Am I terminating employees correctly in Office365?

[thecomputerguy]

When an employee is terminated typically I will

Reset Password
Block sign in
Convert the mailbox into a shared mailbox
Setup forwarding if necessary
Remove License

The issue I'm running into is it seems that if I delete the unlicensed user from Active Users in the Admin center ... it also deletes the shared mailbox with it? Is this intended?

I tried to do some cleanup on a clients tenant last week and started removing old unlicensed employees and found out shortly thereafter that it was also deleting the shared mailbox.

This is a problem because I'm pretty sure even if the user is unlicensed they still show up in the Global Address Book.

What am I doing wrong here?

 

[YeOldeStonecat]

So the steps I do....
*Disconnect the smart phones from users mailbox (Done in EAC)
*Sign user out of all apps ..if it's an urgent termination and they're going to have a "talk" to fire them at a specified time, I'll sign user out a few minutes before that (like when the boss texts me "OK we're calling her in"
*Hide user from Global Address Book (it's a checkbox in users account props)
Convert mailbox to shared mailbox..apply appropriate dismembership and forwarding if applicable. Yes the users actual "user account" must stay for this
*Remove user from any groups they are a member of.
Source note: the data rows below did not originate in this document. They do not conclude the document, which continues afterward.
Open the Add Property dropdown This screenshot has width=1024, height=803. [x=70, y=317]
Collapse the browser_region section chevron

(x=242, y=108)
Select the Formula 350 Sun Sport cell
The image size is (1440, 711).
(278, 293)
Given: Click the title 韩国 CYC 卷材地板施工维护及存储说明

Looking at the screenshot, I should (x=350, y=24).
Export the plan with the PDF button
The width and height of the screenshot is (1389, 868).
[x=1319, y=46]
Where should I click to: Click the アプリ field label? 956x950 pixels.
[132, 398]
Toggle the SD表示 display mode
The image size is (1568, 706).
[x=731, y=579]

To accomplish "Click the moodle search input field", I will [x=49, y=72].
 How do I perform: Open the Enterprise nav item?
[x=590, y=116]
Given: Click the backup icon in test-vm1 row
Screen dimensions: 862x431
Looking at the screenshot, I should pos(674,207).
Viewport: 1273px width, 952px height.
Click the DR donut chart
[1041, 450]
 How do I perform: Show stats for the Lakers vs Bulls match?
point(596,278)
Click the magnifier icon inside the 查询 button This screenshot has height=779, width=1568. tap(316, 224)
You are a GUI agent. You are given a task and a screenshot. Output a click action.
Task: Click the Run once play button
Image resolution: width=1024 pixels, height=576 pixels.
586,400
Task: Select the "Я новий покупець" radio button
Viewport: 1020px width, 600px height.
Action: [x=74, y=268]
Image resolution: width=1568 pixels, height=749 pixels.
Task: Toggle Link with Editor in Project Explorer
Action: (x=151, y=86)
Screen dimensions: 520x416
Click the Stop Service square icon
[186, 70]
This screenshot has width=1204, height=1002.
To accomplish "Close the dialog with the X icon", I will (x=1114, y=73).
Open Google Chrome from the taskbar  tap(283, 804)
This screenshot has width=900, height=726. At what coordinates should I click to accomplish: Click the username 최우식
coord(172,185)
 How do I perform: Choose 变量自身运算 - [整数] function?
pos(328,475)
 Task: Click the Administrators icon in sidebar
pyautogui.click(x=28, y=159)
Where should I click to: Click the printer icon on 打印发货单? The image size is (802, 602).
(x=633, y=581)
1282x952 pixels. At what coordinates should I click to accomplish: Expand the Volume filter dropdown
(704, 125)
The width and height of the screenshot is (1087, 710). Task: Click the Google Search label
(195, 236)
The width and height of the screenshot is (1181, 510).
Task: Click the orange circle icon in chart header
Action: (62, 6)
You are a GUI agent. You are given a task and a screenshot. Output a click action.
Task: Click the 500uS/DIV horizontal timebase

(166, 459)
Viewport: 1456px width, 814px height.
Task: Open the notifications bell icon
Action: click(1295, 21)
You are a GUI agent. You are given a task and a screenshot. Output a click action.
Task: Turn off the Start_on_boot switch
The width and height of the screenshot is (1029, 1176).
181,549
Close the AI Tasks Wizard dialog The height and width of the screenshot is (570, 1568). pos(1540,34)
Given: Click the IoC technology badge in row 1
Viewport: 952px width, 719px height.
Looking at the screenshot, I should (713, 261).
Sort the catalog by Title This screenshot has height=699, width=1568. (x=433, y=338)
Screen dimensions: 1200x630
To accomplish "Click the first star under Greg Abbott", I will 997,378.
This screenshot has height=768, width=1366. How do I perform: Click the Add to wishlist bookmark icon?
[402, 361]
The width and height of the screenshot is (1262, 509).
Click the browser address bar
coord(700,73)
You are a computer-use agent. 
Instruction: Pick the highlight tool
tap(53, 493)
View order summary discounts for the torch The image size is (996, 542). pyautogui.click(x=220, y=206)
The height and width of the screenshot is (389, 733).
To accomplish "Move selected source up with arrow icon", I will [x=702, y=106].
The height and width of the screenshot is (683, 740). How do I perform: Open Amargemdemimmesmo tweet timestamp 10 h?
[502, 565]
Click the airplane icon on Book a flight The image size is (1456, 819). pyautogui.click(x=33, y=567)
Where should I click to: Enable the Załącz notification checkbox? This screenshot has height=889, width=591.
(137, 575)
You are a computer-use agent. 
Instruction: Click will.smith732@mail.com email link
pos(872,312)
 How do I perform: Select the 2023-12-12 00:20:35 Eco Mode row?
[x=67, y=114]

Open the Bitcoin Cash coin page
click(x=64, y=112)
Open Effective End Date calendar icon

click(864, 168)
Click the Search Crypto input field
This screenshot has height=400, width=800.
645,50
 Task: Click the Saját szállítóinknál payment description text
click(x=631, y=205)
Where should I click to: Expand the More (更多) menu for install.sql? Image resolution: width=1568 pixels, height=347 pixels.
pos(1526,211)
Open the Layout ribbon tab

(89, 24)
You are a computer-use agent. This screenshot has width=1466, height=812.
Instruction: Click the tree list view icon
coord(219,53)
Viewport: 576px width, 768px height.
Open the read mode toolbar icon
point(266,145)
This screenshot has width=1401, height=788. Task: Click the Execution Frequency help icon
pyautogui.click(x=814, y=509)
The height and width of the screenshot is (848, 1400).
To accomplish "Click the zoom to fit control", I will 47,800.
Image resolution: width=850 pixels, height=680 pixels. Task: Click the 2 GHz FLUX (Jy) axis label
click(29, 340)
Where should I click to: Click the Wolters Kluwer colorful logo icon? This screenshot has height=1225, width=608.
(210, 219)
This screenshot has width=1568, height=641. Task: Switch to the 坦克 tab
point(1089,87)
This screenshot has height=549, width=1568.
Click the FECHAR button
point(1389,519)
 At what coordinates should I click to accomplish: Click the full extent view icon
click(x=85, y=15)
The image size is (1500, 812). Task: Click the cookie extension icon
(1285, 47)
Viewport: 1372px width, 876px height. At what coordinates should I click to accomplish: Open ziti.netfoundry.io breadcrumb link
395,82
Distie groups, security groups, Teams, etc
*Triple check users roles...ensure no elevated roles
*I archive users OneDrive. Can do this...sorta painfully/tediuous...via the webUI. But it (the webUI) can only move 500 megs at a time. I prefer to do this via the users workstation. Back in the old days of on prem servers, I always had an "Archive" folder on the server, where I would copy the users library folders to...for management to sort through, disperse, etc. Well..Sharepoint (Teams)....is still the file server, so I always create an Archive team...that management are members of. I will temp add this user as a member...and use the OneDrive sync to "copy over" their Docs/Desktop/Pics...once done...remove them from that team.
*Block sign in. If I will be logging into the users computer and it's an urgent termination, I'll have changed their password when I "signed user out of all apps". If it's a friendly "retiring" or something like that...I don't find it urgent to change the password. Blocking sign in..well..that blocks it anyways once I'm done...
*Remove license from user
*Delete users profile on that computer

 

[Sky-Knight]

I have a bit shorter of a process.

Block Sign-in
Revoke authorization tokens
Copy user's onedrive contents to a Terminated Employees team
Forward mail, if required.
Remove from GAL.
Remove from groups.
Convert to shared mailbox.
Drop license.

 

[nlinecomputers]

The issue I'm running into is it seems that if I delete the unlicensed user from Active Users in the Admin center ... it also deletes the shared mailbox with it? Is this intended?

Yes. A shared mailbox is still user, just one without an ability to login and no license. You can’t delete a user and still have a mailbox for said user.

 

[Sky-Knight]

Yes. A shared mailbox is still user, just one without an ability to login and no license. You can’t delete a user and still have a mailbox for said user.

I must correct you here.

The user CAN still be used, it just cannot be used to access the mailbox that is associated. But it very much can be used to access other things! The identity requires the password to be reset prior to this, but because it can still potentially be used I always advocate disabling the sign-on for these identities.

This practice has the additional benefit of cleaning those users out of many reports to help streamline administration.